DATA SECTION:

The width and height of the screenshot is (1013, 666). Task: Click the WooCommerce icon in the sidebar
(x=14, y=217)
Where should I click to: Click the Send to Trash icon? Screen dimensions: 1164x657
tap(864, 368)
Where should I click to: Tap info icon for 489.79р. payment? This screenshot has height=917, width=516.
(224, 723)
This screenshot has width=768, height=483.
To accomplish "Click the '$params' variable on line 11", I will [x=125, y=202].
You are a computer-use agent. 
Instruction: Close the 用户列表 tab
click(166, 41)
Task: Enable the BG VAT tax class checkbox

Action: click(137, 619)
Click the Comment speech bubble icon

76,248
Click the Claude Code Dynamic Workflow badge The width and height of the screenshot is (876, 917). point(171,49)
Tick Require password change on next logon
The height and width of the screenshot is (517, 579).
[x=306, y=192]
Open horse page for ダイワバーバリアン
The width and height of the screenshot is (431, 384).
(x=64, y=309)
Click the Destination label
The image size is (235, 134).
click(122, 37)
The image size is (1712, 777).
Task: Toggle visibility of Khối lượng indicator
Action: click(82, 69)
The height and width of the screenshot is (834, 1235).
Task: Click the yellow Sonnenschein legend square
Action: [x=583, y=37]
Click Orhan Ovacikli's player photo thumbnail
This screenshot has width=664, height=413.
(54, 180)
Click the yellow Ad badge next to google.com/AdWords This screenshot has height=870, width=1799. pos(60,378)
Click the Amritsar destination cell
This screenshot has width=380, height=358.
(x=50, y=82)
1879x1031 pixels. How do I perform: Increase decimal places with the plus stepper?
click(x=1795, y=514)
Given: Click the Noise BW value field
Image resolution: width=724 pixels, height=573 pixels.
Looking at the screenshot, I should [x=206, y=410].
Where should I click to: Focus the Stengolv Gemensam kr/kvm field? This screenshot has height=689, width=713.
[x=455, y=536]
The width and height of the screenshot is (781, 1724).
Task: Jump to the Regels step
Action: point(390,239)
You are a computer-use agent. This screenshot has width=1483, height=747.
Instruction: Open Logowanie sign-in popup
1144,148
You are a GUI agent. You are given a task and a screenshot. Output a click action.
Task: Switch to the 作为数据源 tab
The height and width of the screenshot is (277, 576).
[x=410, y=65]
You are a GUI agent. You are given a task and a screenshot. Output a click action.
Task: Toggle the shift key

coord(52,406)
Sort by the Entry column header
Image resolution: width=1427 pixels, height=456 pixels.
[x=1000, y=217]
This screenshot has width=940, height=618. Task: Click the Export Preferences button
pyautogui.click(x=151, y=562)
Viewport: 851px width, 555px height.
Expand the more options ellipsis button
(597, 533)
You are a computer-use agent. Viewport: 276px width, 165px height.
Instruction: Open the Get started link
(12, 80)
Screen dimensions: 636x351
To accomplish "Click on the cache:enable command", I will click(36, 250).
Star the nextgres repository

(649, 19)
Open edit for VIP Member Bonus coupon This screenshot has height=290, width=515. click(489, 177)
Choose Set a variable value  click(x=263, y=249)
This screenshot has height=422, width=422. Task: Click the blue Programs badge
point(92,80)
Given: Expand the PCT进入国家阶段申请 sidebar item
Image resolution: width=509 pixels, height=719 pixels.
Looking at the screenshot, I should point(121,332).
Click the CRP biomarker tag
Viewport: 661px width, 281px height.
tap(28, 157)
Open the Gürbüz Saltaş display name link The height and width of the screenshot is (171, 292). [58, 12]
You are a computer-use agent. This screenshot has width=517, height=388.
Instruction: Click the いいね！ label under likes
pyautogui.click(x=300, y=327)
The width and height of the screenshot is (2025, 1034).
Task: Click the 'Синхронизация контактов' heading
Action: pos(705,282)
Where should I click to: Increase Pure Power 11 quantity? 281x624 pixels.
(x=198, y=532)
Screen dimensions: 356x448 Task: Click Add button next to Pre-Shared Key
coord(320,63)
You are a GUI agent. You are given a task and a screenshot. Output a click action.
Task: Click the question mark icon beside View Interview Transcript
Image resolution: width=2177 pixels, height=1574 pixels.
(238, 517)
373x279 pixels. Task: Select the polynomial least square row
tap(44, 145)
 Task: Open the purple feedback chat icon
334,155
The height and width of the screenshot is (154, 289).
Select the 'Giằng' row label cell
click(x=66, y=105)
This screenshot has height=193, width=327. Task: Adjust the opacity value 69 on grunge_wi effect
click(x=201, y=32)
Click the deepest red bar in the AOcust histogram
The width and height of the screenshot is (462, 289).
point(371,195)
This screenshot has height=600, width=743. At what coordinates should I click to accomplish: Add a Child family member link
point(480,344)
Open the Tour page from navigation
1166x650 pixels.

DO THIS: Copy out the items starting at the line that contains "Given: Expand the PCT进入国家阶段申请 sidebar item" and ending at the line that contains "(x=198, y=532)", with both of those lines included.

TASK SOLUTION:
Given: Expand the PCT进入国家阶段申请 sidebar item
Image resolution: width=509 pixels, height=719 pixels.
Looking at the screenshot, I should point(121,332).
Click the CRP biomarker tag
Viewport: 661px width, 281px height.
tap(28, 157)
Open the Gürbüz Saltaş display name link The height and width of the screenshot is (171, 292). [58, 12]
You are a computer-use agent. This screenshot has width=517, height=388.
Instruction: Click the いいね！ label under likes
pyautogui.click(x=300, y=327)
The width and height of the screenshot is (2025, 1034).
Task: Click the 'Синхронизация контактов' heading
Action: pos(705,282)
Where should I click to: Increase Pure Power 11 quantity? 281x624 pixels.
(x=198, y=532)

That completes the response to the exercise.